**Exercise prompt:** Leaving all pictures aside, write out the records below precisely as given.

**Provided entries:**
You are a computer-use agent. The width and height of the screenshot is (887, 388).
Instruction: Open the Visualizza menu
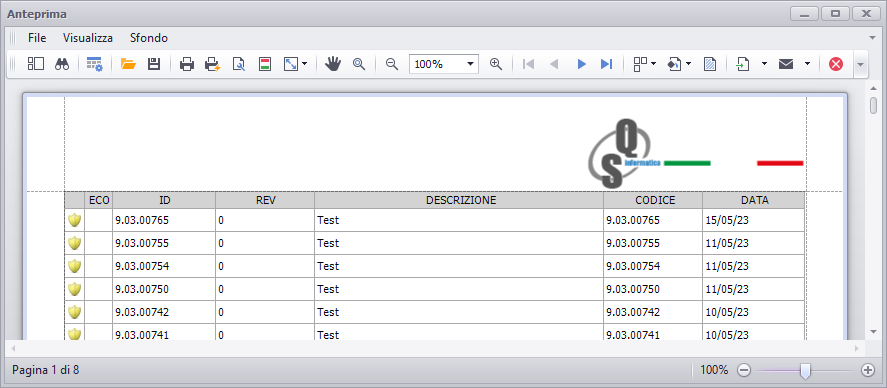coord(88,38)

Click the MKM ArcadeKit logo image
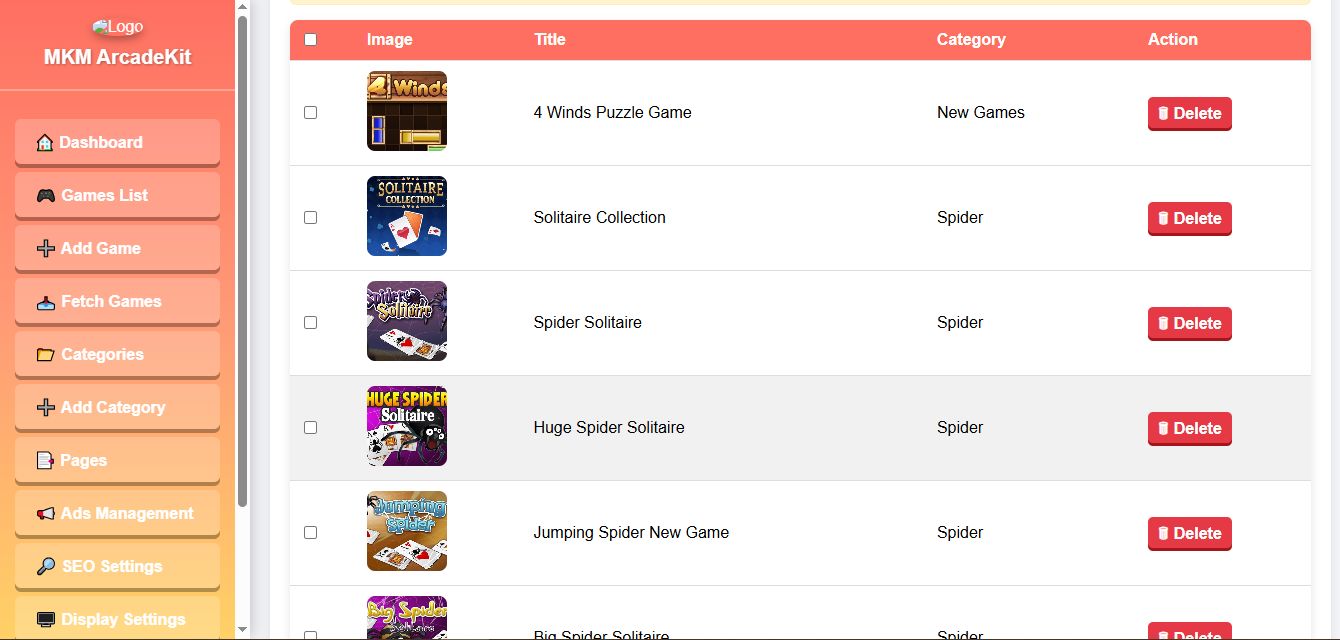coord(117,27)
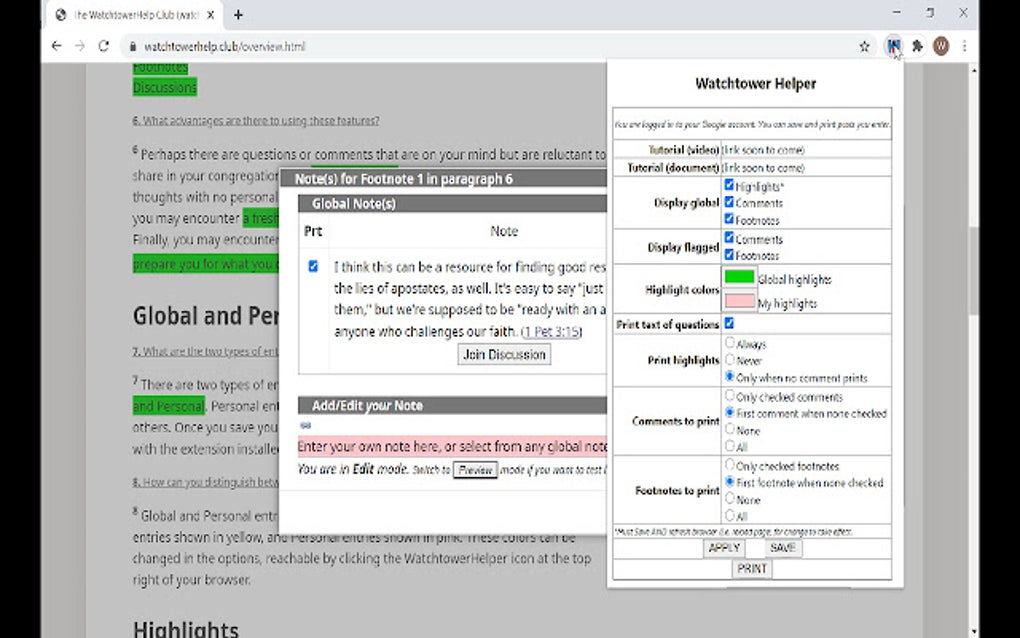Open the Extensions puzzle piece icon
The width and height of the screenshot is (1020, 638).
[917, 46]
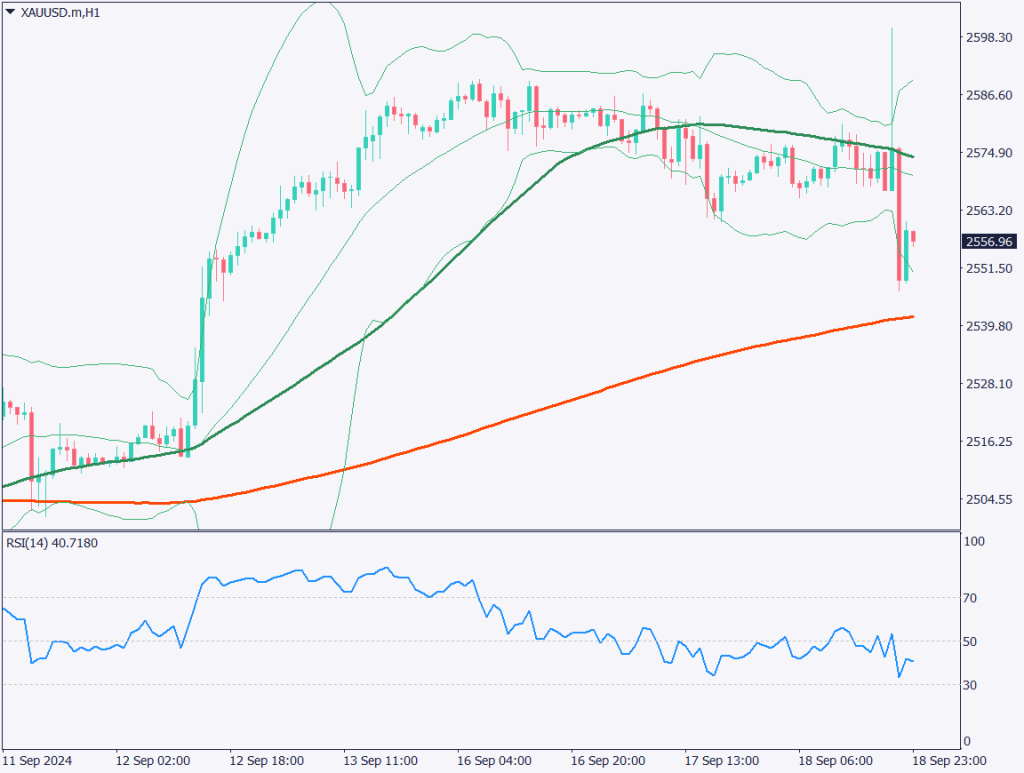
Task: Click the triangle arrow beside XAUUSD.m,H1
Action: click(10, 12)
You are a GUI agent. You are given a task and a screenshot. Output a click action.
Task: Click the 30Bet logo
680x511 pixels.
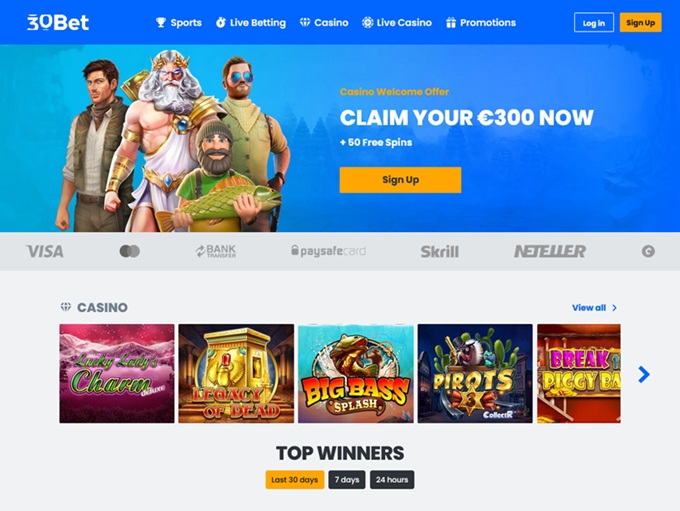pos(58,23)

**Written solution:**
You are a computer-use agent. The width and height of the screenshot is (887, 388).
Instruction: Open the Visualizza menu
coord(88,38)

Click the MKM ArcadeKit logo image
coord(117,27)
Open the Extensions puzzle piece icon
The width and height of the screenshot is (1020, 638).
[917, 46]
Task: Click the triangle arrow beside XAUUSD.m,H1
Action: click(10, 12)
You are a GUI agent. You are given a task and a screenshot. Output a click action.
Task: Click the 30Bet logo
680x511 pixels.
pos(58,23)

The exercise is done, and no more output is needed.